Once you reach the line containing "Task: Click the help" in the entries below, write out that line and each one after it down to the line containing "The image size is (409, 191).", exactly and with nothing added.

╭─ INPUT MATERIAL

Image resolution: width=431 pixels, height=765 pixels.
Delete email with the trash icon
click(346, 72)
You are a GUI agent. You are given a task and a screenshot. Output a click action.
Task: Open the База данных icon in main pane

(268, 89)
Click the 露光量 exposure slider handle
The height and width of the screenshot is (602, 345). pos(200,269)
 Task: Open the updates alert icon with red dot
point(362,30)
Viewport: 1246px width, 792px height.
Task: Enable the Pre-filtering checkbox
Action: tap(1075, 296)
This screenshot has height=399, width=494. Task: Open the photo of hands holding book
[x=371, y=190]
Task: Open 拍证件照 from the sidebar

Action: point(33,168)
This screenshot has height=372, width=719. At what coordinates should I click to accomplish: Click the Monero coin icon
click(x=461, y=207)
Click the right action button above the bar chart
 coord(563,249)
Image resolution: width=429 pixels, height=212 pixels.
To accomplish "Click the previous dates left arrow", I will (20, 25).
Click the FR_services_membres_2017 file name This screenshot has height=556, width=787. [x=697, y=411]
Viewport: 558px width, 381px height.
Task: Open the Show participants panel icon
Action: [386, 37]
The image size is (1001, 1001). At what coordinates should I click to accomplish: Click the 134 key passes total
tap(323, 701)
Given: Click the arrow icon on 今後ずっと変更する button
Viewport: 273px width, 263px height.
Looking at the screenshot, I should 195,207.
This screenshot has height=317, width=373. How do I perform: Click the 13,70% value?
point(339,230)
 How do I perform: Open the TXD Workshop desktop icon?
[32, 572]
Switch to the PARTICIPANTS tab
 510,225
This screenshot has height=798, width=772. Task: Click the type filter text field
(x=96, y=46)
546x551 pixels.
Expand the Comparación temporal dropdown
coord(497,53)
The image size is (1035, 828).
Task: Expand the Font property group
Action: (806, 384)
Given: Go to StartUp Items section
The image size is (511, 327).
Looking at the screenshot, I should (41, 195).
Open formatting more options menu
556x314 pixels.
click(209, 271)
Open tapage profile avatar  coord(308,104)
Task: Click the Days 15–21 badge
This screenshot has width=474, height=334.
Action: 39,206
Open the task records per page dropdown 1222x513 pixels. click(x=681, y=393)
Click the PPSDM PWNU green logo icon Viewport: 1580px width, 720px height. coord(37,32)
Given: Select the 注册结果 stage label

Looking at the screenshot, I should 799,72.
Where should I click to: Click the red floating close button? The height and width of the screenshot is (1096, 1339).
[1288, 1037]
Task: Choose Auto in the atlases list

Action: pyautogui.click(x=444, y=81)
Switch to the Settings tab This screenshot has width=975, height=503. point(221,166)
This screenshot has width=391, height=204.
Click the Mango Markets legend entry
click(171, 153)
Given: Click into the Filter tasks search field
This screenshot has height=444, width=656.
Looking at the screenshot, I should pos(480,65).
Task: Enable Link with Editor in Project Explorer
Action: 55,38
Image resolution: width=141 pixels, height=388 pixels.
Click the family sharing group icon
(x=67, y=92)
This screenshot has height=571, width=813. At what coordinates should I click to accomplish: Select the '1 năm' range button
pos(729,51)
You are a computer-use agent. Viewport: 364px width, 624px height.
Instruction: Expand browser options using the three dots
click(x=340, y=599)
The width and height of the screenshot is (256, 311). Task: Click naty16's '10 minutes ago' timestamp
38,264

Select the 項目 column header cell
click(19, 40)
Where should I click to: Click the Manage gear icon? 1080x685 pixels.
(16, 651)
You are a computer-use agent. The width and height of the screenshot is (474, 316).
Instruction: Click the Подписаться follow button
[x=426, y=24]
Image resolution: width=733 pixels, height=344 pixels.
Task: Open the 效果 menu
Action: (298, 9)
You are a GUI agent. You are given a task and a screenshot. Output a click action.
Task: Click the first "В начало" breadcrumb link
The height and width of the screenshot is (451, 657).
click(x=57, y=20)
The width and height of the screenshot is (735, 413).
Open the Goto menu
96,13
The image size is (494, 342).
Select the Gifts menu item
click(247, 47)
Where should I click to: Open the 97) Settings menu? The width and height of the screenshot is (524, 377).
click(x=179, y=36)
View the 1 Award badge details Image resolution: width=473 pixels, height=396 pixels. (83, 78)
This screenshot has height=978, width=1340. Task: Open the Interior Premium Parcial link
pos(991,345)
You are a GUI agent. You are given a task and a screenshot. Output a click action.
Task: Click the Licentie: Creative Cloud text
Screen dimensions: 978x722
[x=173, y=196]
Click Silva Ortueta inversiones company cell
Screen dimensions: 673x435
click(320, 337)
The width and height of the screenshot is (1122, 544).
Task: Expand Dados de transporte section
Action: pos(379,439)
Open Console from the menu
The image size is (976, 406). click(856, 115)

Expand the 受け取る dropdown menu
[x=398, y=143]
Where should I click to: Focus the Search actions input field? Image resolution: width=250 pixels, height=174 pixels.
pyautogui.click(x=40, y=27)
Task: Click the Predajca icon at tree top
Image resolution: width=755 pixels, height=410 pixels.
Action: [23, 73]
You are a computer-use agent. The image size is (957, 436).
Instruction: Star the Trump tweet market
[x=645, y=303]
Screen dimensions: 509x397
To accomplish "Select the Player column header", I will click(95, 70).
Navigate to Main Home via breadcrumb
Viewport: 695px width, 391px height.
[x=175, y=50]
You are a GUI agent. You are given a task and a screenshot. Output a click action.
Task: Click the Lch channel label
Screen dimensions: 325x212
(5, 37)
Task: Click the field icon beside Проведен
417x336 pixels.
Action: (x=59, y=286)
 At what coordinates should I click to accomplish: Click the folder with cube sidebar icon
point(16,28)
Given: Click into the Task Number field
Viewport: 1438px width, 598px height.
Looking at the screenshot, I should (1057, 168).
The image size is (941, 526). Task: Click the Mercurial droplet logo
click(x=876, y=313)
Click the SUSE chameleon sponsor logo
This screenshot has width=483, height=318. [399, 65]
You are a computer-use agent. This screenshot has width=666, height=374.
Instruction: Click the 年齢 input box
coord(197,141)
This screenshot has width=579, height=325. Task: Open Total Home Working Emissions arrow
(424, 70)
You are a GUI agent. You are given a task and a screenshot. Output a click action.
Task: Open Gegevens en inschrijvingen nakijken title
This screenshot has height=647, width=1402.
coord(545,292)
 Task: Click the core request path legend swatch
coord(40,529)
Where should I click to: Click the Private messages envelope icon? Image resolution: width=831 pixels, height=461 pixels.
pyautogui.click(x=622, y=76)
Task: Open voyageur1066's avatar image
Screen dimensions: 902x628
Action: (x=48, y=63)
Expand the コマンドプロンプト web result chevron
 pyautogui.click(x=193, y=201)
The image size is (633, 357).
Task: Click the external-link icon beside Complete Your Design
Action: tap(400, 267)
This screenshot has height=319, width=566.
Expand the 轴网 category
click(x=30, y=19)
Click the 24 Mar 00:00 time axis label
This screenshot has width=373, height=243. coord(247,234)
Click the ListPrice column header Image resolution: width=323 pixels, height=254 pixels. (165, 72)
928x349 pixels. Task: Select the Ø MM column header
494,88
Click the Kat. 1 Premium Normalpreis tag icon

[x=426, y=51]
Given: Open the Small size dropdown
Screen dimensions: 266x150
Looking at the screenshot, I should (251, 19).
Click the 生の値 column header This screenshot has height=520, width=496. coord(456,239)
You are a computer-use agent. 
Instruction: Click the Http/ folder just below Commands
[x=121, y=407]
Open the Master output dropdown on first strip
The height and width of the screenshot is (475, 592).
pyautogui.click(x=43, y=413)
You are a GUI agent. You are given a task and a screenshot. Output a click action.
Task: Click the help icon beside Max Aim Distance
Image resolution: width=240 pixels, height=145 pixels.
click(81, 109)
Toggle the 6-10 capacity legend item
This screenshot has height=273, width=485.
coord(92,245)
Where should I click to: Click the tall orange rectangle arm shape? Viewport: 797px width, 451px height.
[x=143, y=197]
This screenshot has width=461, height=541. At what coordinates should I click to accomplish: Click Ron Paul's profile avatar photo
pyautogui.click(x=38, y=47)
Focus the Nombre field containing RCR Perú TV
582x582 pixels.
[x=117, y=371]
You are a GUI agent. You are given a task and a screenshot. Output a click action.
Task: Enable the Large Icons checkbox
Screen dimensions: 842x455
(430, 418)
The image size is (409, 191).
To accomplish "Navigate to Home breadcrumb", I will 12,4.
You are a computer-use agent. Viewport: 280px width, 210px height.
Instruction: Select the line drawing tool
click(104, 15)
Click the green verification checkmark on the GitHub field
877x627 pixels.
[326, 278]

╰─

OUTPUT OF THE EXERCISE:
Task: Click the help icon beside Max Aim Distance
Image resolution: width=240 pixels, height=145 pixels.
click(81, 109)
Toggle the 6-10 capacity legend item
This screenshot has height=273, width=485.
coord(92,245)
Where should I click to: Click the tall orange rectangle arm shape? Viewport: 797px width, 451px height.
[x=143, y=197]
This screenshot has width=461, height=541. At what coordinates should I click to accomplish: Click Ron Paul's profile avatar photo
pyautogui.click(x=38, y=47)
Focus the Nombre field containing RCR Perú TV
582x582 pixels.
[x=117, y=371]
You are a GUI agent. You are given a task and a screenshot. Output a click action.
Task: Enable the Large Icons checkbox
Screen dimensions: 842x455
(430, 418)
The image size is (409, 191).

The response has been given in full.